El propio Lecornu ha reconocido que el déficit público del país se sitúa en torno al 5,5 % del PIB, muy por encima del límite del 3 % fijado por la Unión Europea, y que la deuda podría llegar al 120 % del PIB en 2027 si no se corrige la trayectoria. Las agencias de calificación han degradado recientemente la nota soberana francesa y advierten de que el aumento de los tipos de interés encarecerá el servicio de la deuda, que se prevé consuma el 3 % del PIB en intereses hacia 2029. La suspensión de la reforma de las pensiones no sólo agrava el desequilibrio presupuestario sino que envía una señal de falta de voluntad para abordar reformas impopulares.

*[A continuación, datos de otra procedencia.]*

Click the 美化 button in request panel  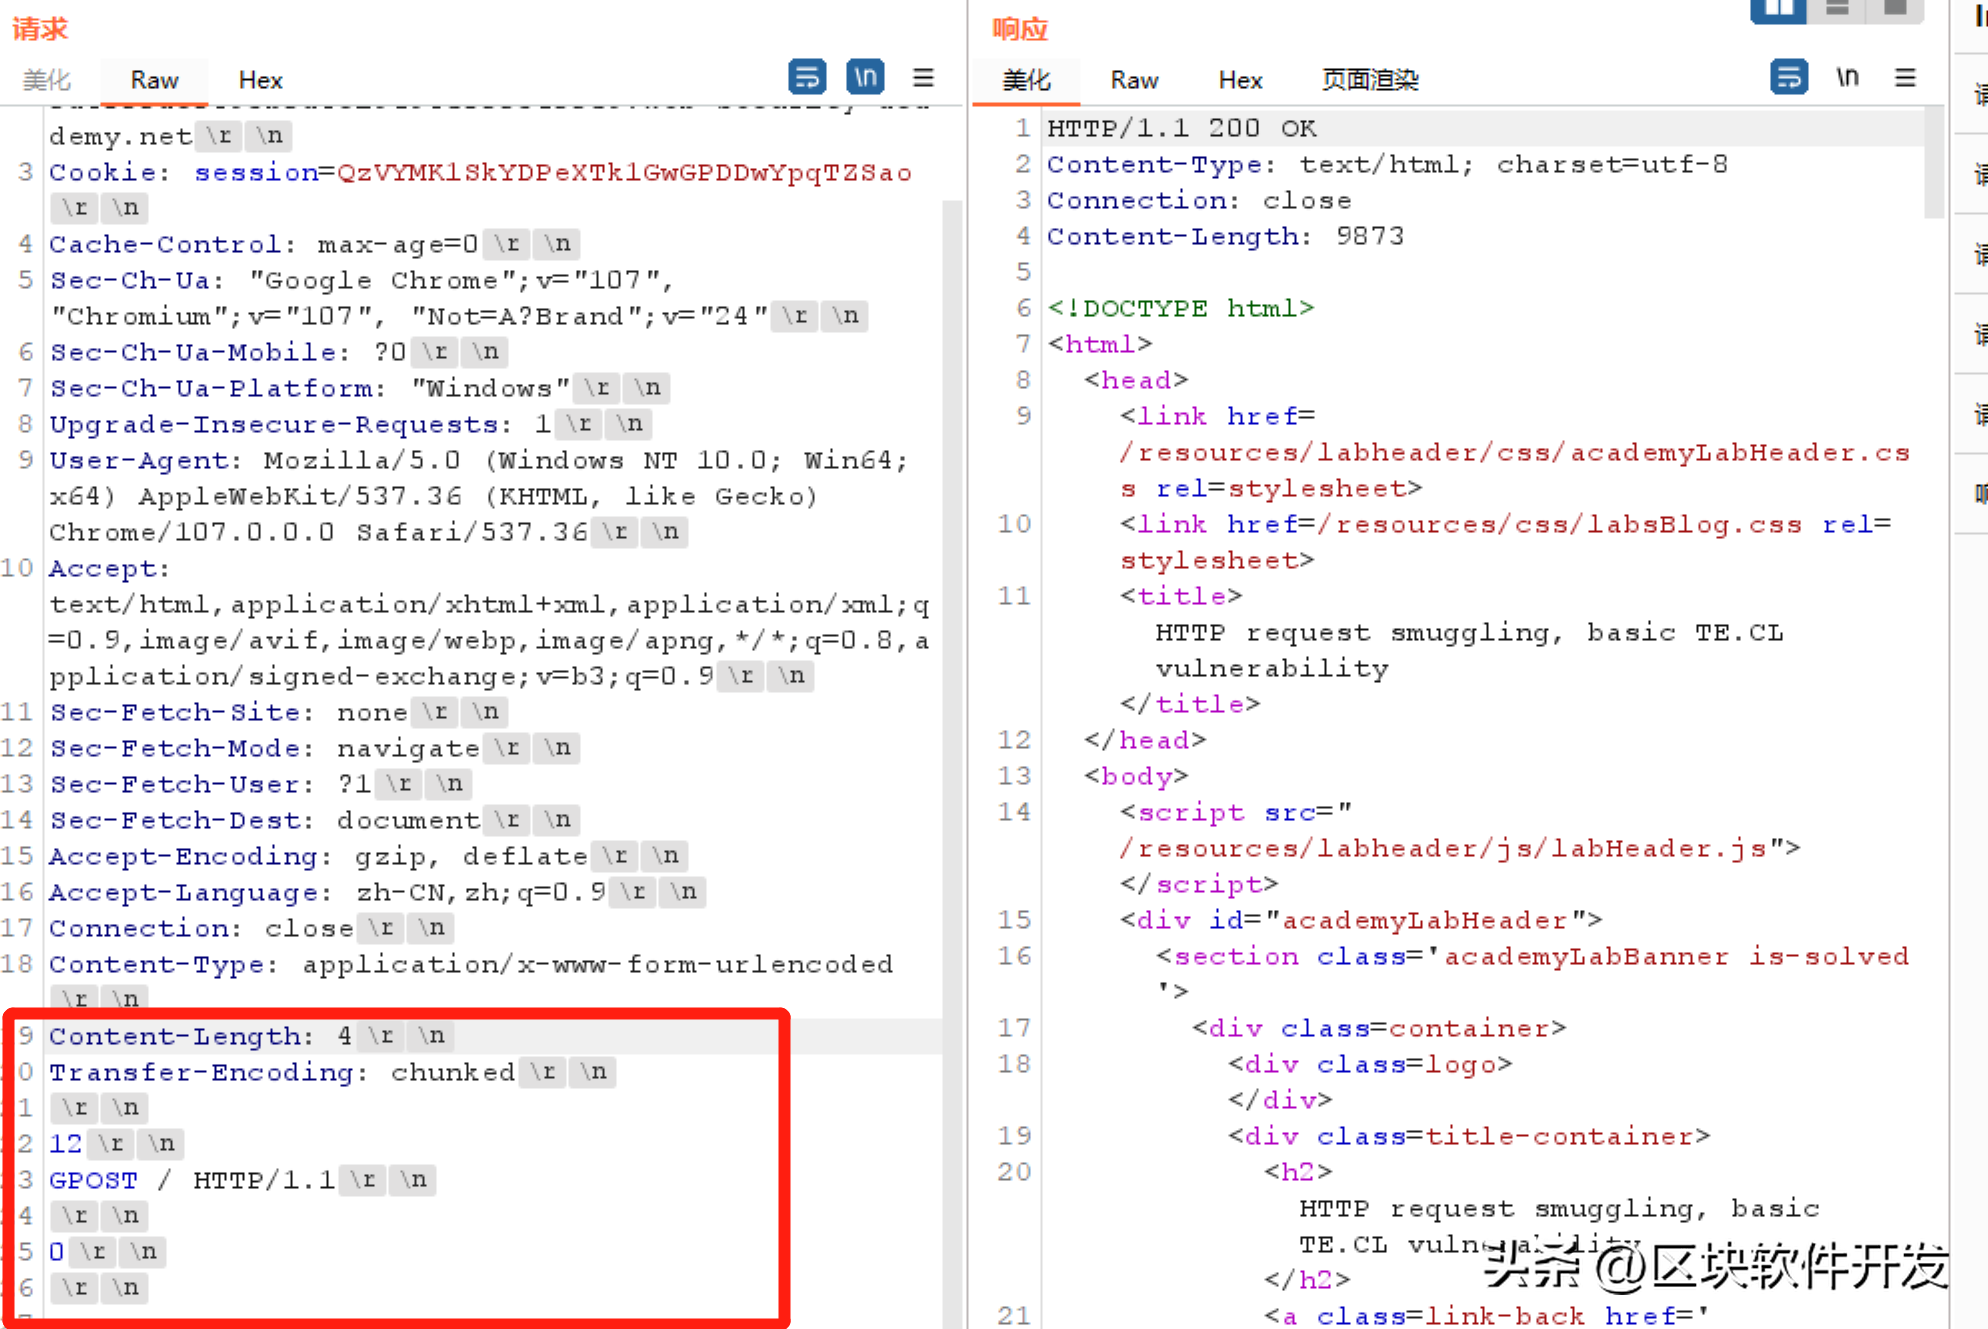point(53,77)
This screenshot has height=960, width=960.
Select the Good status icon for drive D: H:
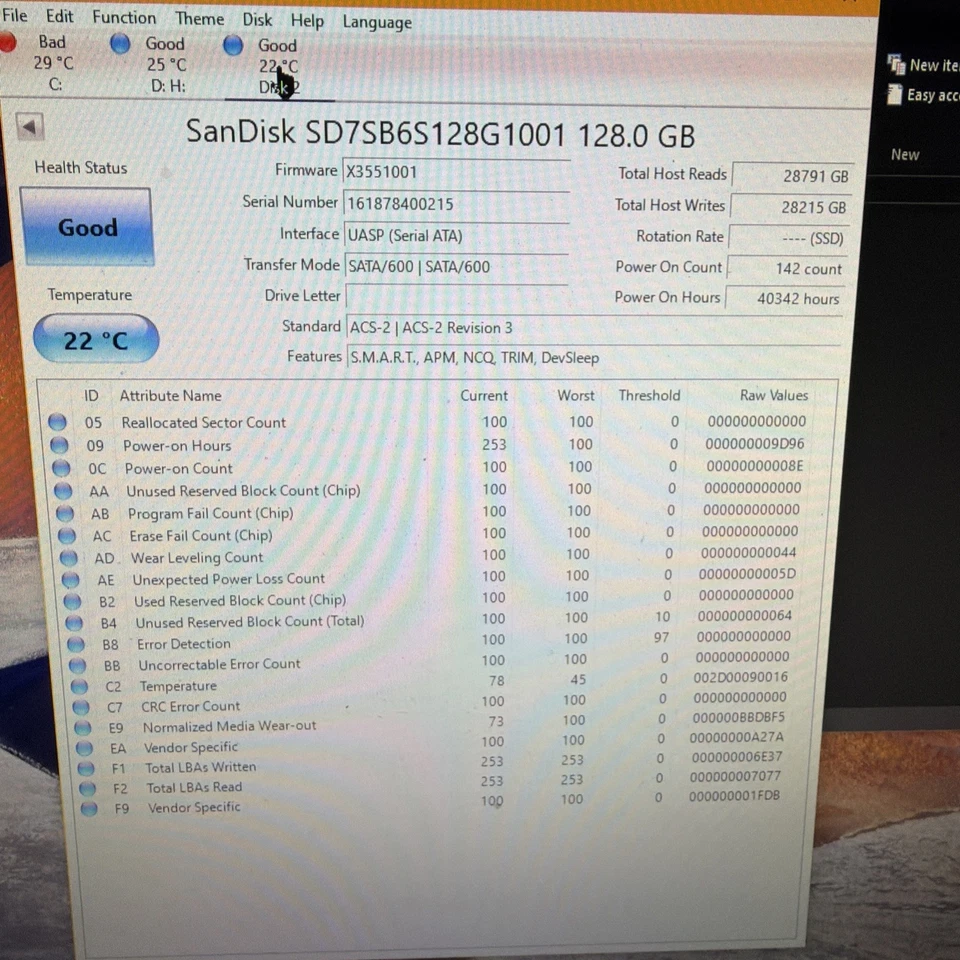point(120,44)
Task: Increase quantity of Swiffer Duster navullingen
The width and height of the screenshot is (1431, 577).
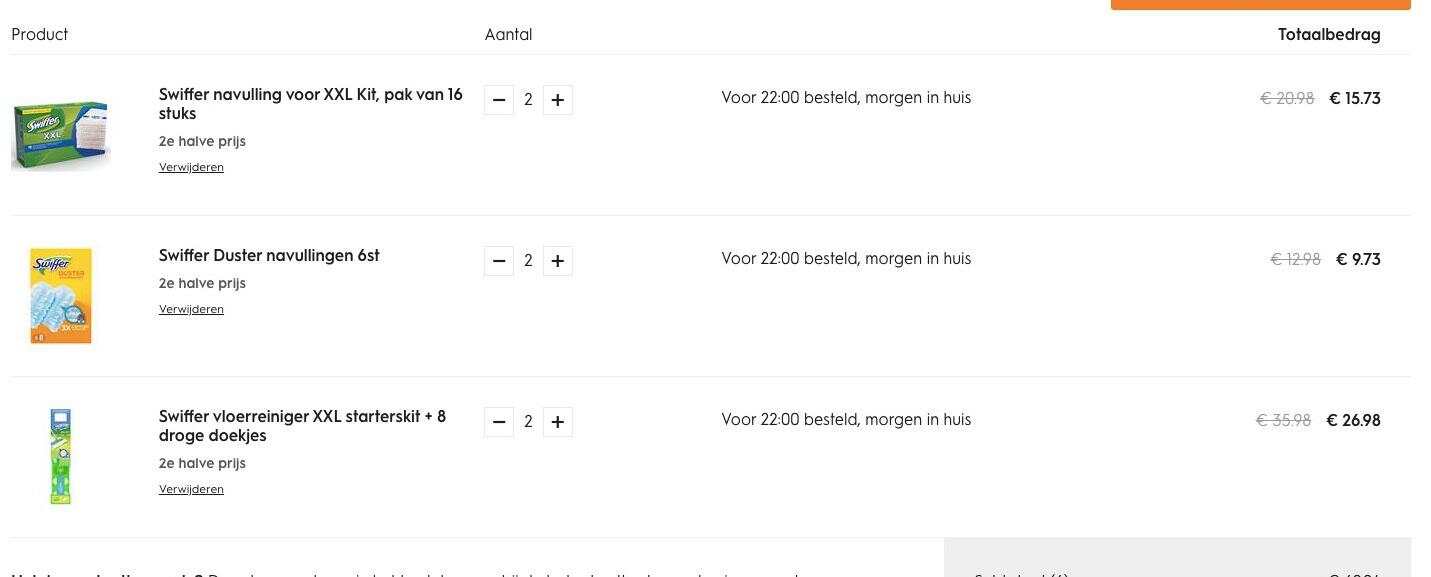Action: [x=558, y=261]
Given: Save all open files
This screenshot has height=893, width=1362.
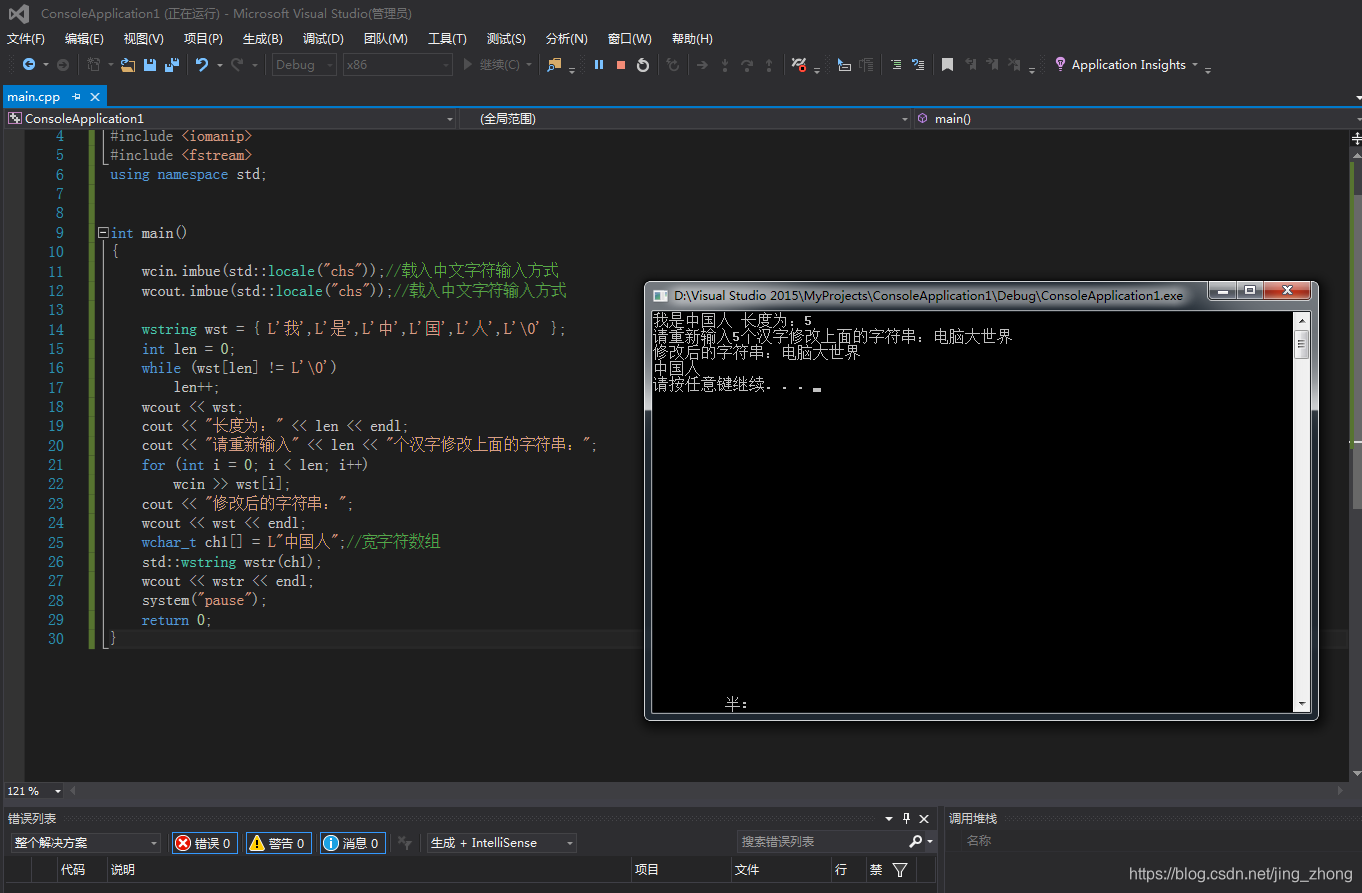Looking at the screenshot, I should (171, 64).

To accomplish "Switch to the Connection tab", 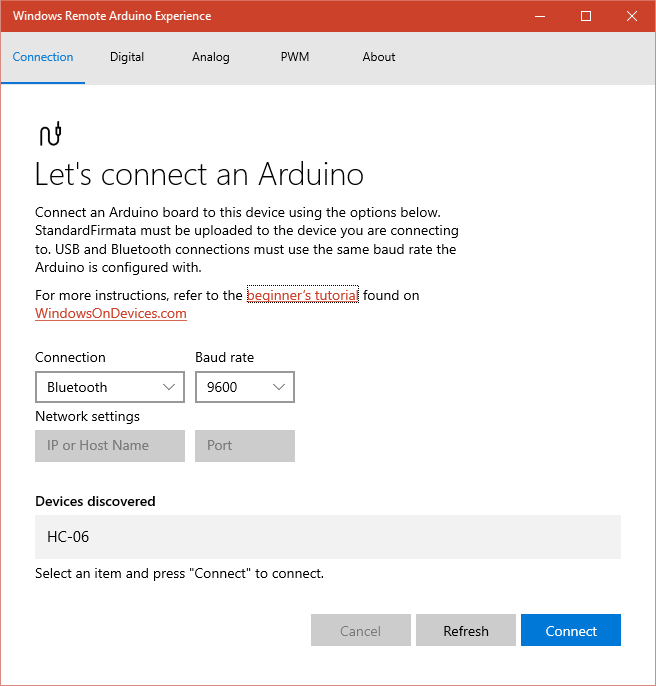I will (43, 57).
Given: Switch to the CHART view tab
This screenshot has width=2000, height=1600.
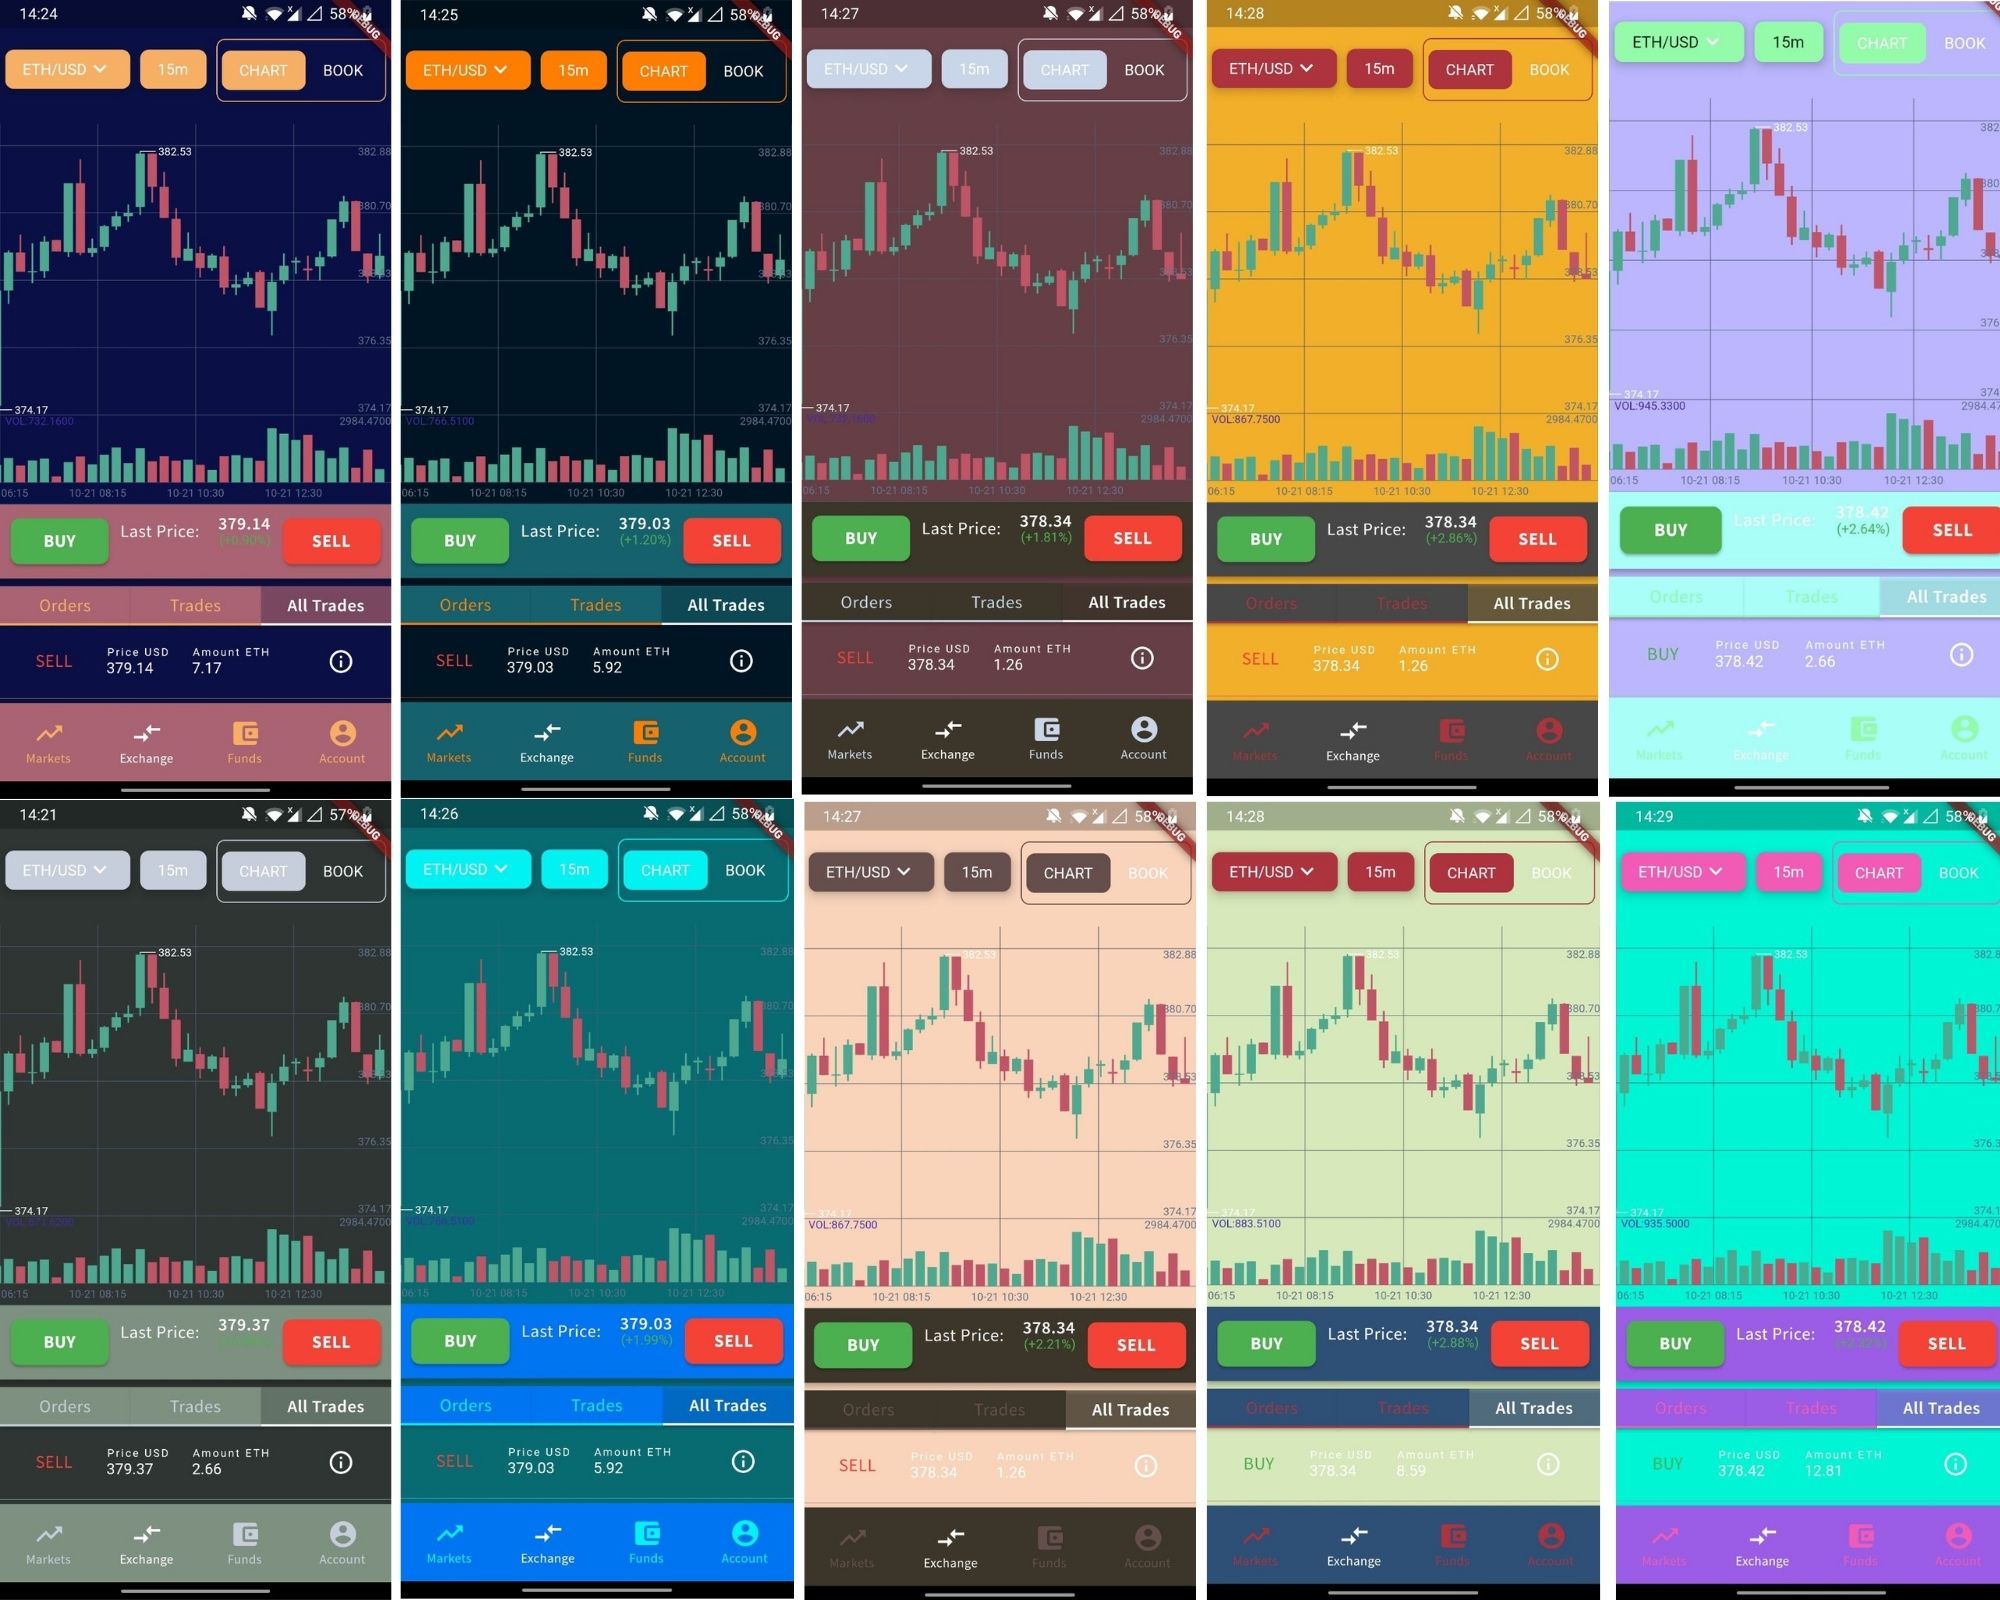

El debate sobre las pensiones en Francia gira en torno a una disyuntiva: reducir la generosidad de las prestaciones o aumentar la edad de jubilación y las cotizaciones. Mantener el statu quo conduciría a un endeudamiento explosivo que comprometería la capacidad del Estado para financiar educación, sanidad e infraestructuras. Por otro lado, los recortes inmediatos podrían erosionar la cohesión social y dar alas a los movimientos populistas. Algunos economistas proponen combinar varias medidas: indexar las pensiones por debajo de la inflación durante un periodo limitado, alargar gradualmente la vida laboral en función de la esperanza de vida y fomentar planes de ahorro complementarios. La Cour des Comptes recuerda que el aumento de la productividad no compensará por sí solo el envejecimiento y que la única manera de garantizar la sostenibilidad a largo plazo es trabajar más tiempo o cotizar más. Sea cual sea la solución, el caso francés se ha convertido en un aviso para Europa: incluso países con altas tasas de fertilidad y economías desarrolladas no pueden eludir las leyes de la demografía y las matemáticas financieras.